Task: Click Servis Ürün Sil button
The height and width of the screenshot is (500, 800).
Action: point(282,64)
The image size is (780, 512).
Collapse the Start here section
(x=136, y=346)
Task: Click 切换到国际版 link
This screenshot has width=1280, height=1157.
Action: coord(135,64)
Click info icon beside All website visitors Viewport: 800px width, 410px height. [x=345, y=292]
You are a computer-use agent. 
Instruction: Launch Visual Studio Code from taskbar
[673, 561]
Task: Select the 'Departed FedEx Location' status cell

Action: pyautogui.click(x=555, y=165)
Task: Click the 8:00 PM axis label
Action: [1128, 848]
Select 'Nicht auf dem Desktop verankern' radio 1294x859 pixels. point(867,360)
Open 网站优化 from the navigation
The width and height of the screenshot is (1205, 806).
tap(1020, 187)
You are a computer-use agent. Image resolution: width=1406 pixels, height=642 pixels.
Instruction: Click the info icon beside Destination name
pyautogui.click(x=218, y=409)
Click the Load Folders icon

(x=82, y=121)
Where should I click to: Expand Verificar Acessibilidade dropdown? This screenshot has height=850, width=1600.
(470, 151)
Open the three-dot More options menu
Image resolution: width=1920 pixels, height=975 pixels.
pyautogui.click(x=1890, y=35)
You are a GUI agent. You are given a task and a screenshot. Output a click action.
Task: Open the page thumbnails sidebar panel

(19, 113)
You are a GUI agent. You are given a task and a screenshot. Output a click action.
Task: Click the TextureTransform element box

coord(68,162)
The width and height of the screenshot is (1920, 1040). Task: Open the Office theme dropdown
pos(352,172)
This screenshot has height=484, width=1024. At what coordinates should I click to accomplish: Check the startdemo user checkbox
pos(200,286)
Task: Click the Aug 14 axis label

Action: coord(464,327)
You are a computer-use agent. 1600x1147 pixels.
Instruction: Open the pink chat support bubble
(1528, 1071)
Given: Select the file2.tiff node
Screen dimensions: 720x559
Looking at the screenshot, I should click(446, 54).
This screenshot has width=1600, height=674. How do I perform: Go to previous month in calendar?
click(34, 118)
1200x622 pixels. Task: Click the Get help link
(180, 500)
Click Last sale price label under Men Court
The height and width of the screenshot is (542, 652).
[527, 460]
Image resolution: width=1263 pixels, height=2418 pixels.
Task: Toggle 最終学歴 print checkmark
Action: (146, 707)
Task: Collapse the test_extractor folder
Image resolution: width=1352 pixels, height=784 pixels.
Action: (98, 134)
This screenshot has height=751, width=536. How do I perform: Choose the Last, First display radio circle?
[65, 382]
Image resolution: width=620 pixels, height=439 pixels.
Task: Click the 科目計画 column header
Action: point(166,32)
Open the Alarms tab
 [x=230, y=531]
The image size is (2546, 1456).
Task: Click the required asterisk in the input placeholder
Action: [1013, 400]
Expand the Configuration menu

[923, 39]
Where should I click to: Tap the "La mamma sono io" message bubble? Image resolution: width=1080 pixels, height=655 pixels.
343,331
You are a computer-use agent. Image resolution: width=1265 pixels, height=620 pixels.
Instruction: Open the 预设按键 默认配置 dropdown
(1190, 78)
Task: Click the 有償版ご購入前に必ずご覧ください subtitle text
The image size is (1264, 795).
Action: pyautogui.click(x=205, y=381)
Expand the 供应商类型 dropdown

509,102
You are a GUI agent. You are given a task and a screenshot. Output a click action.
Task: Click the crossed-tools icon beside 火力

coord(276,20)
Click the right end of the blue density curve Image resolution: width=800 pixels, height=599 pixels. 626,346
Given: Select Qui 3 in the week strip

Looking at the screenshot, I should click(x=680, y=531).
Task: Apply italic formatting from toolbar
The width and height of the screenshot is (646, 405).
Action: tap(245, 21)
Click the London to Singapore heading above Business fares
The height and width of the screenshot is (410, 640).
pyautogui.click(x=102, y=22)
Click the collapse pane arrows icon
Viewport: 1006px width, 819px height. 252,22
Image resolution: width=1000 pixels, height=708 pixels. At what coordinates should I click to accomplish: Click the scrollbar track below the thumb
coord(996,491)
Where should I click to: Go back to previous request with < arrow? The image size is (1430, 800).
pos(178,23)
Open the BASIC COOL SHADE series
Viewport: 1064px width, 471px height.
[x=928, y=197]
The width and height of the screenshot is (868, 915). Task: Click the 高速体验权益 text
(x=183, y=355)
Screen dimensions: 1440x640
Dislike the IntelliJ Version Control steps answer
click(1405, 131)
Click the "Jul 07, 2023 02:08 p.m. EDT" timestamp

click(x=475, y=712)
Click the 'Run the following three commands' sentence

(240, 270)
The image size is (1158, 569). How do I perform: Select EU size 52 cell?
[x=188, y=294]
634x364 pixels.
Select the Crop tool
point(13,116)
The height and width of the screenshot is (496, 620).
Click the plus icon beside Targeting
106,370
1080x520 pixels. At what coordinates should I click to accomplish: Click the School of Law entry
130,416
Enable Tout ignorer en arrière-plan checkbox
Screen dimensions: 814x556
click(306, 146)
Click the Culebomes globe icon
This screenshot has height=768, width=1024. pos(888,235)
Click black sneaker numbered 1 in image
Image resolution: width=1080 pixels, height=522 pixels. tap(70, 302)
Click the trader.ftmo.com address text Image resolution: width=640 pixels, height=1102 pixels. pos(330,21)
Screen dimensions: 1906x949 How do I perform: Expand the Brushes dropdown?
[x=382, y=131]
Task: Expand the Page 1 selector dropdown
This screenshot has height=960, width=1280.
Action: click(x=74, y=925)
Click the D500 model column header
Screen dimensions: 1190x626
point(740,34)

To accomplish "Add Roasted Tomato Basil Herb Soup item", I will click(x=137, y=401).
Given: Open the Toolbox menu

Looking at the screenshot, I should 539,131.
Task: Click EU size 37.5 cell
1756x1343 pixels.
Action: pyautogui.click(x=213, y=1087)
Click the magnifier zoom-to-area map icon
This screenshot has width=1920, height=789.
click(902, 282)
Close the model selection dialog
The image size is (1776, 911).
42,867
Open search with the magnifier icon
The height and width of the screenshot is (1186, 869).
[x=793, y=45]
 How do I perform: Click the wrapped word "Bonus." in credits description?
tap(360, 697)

^^^^^^^^^^^^^^^^

Among the lines above, show every one that contains the string "computer".

You are a computer-use agent. 
You are a computer-use agent. Image resolution: width=1406 pixels, height=642 pixels.
You are a computer-use agent. 1600x1147 pixels.
You are a computer-use agent. Image resolution: width=1265 pixels, height=620 pixels.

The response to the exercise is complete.